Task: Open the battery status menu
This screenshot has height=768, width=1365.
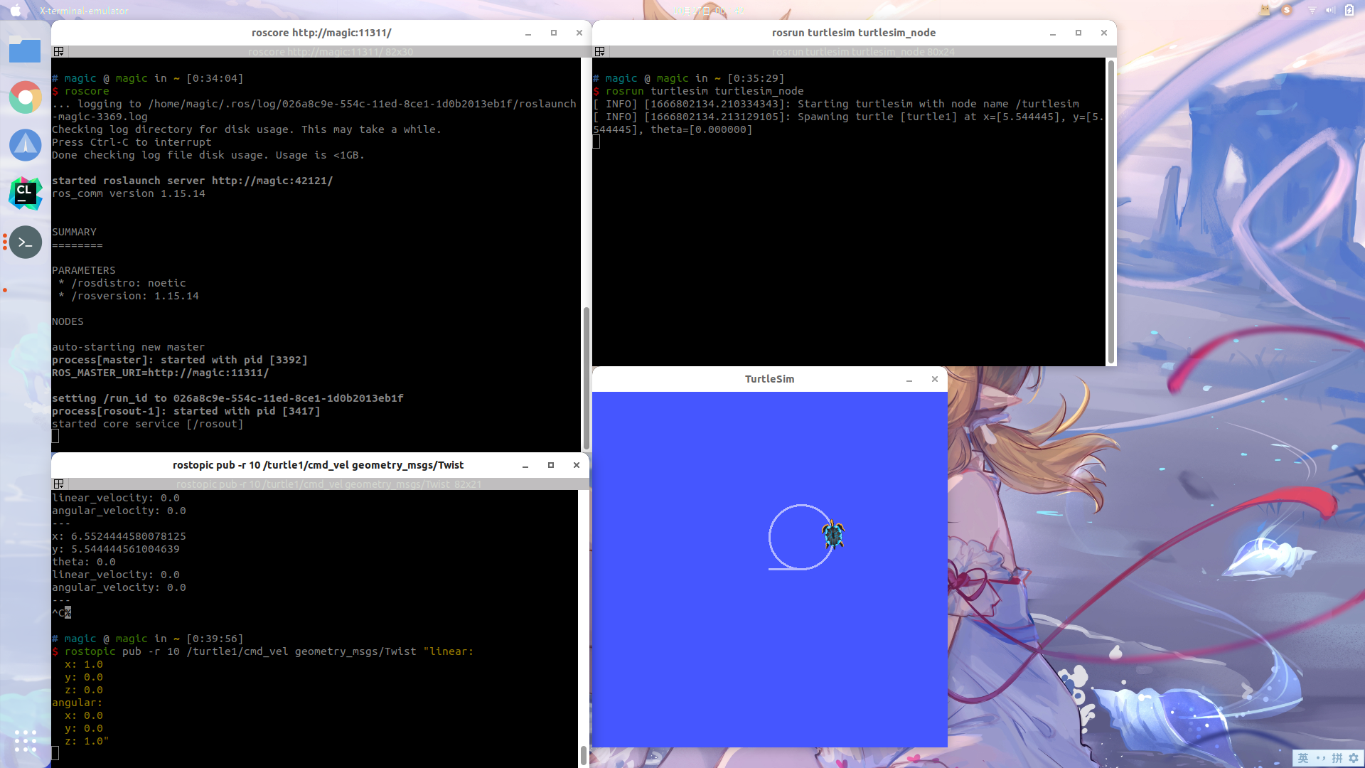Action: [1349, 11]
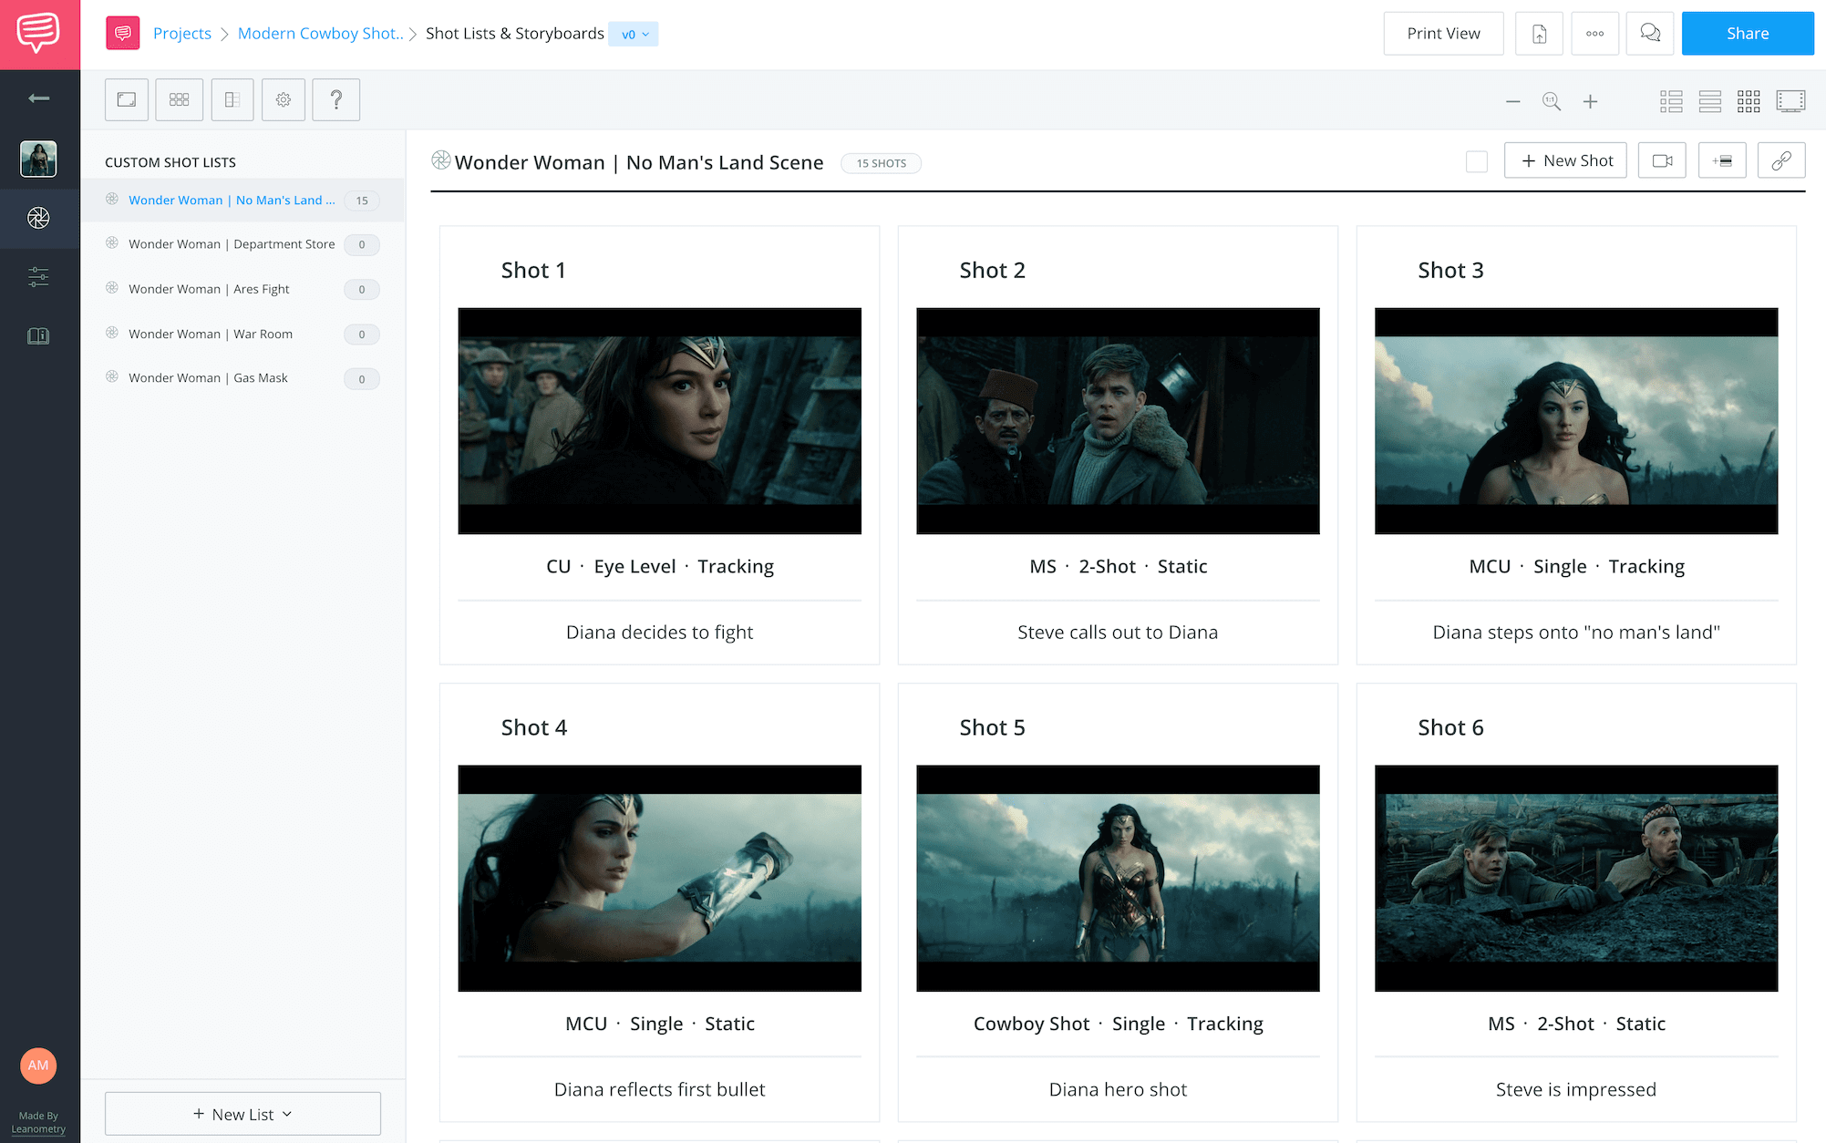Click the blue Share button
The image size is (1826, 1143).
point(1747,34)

━━━━

Instructions to follow –
No picture should be included when the data are set down again exactly.

Answer area –
Task: Open the battery status menu
This screenshot has height=768, width=1365.
Action: [1349, 11]
Click the blue Share button
The image size is (1826, 1143).
point(1747,34)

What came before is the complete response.